**ACTIVITY:** Look through the entries below and extract exactly the lines from the one containing "This screenshot has width=800, height=568." through the one containing "Given: Click the zoom in magnifier tool", ends included.

(Collected data)
----------

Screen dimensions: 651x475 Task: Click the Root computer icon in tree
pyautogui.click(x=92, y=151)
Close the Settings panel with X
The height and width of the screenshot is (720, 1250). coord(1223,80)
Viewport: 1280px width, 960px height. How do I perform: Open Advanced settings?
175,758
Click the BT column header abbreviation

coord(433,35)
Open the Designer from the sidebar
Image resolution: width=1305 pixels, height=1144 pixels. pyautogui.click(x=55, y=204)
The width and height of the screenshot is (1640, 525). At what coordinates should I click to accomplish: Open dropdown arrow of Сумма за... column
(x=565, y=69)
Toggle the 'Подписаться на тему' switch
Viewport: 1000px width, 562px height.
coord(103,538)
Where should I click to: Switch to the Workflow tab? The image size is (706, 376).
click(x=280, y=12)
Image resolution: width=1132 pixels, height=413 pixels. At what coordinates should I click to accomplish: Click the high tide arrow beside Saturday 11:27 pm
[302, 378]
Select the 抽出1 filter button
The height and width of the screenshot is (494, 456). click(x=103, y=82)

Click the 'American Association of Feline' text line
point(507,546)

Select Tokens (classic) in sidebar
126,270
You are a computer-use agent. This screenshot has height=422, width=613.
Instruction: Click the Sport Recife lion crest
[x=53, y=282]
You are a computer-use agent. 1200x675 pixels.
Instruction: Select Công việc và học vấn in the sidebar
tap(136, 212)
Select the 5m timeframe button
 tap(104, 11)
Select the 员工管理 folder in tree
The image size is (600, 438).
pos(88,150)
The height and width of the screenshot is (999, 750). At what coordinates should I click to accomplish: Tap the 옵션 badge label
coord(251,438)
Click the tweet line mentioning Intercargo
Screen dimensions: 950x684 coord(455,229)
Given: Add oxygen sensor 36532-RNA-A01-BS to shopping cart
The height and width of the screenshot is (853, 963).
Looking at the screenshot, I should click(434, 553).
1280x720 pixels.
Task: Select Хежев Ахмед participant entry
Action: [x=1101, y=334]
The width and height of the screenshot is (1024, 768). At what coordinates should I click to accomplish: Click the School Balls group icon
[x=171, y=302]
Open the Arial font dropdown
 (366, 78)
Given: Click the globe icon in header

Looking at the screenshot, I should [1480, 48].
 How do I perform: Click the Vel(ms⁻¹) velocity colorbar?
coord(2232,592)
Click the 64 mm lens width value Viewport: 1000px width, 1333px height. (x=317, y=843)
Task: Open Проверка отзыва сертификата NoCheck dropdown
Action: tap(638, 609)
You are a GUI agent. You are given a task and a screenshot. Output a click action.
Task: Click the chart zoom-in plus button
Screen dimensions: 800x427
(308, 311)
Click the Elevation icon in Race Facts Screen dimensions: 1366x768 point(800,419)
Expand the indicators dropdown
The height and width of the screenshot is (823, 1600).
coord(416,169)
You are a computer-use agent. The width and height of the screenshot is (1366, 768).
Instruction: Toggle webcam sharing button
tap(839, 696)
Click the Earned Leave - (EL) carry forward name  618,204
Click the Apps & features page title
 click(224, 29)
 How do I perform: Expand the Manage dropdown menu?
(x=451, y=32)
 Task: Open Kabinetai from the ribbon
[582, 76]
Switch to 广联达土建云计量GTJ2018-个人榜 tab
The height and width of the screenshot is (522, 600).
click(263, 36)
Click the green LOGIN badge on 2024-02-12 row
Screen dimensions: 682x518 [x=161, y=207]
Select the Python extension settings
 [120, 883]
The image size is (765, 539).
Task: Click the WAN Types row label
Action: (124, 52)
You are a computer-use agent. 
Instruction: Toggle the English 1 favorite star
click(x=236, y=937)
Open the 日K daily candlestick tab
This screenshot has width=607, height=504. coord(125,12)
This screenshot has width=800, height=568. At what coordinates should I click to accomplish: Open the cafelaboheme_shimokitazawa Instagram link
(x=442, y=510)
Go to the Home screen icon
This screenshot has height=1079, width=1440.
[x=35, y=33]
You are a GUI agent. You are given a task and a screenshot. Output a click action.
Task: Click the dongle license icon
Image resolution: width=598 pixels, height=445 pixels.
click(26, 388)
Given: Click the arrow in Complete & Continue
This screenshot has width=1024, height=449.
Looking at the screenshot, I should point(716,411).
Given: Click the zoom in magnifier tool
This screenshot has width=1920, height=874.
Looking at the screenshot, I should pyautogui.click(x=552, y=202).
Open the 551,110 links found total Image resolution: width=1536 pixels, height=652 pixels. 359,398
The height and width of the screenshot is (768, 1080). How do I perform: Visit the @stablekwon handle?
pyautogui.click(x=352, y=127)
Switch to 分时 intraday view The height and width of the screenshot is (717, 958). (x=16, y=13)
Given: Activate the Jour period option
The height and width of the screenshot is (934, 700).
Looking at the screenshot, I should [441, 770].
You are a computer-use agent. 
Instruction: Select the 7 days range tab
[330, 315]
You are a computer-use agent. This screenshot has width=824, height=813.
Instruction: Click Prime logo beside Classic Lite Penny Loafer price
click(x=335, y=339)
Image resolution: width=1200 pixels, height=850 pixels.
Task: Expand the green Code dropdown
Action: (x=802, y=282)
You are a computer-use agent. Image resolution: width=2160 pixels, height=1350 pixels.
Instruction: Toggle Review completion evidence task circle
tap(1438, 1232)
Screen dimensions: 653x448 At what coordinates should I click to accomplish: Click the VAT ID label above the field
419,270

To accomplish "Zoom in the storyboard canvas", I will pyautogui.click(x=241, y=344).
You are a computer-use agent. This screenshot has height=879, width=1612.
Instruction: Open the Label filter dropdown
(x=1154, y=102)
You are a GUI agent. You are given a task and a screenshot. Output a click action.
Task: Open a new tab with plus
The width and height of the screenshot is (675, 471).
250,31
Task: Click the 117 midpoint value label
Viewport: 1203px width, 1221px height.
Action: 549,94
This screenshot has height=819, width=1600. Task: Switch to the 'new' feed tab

----------

**EXPECTED ANSWER:**
This screenshot has width=800, height=568. At what coordinates should I click to accomplish: Open the cafelaboheme_shimokitazawa Instagram link
(x=442, y=510)
Go to the Home screen icon
This screenshot has height=1079, width=1440.
[x=35, y=33]
You are a GUI agent. You are given a task and a screenshot. Output a click action.
Task: Click the dongle license icon
Image resolution: width=598 pixels, height=445 pixels.
click(26, 388)
Given: Click the arrow in Complete & Continue
This screenshot has width=1024, height=449.
Looking at the screenshot, I should point(716,411).
Given: Click the zoom in magnifier tool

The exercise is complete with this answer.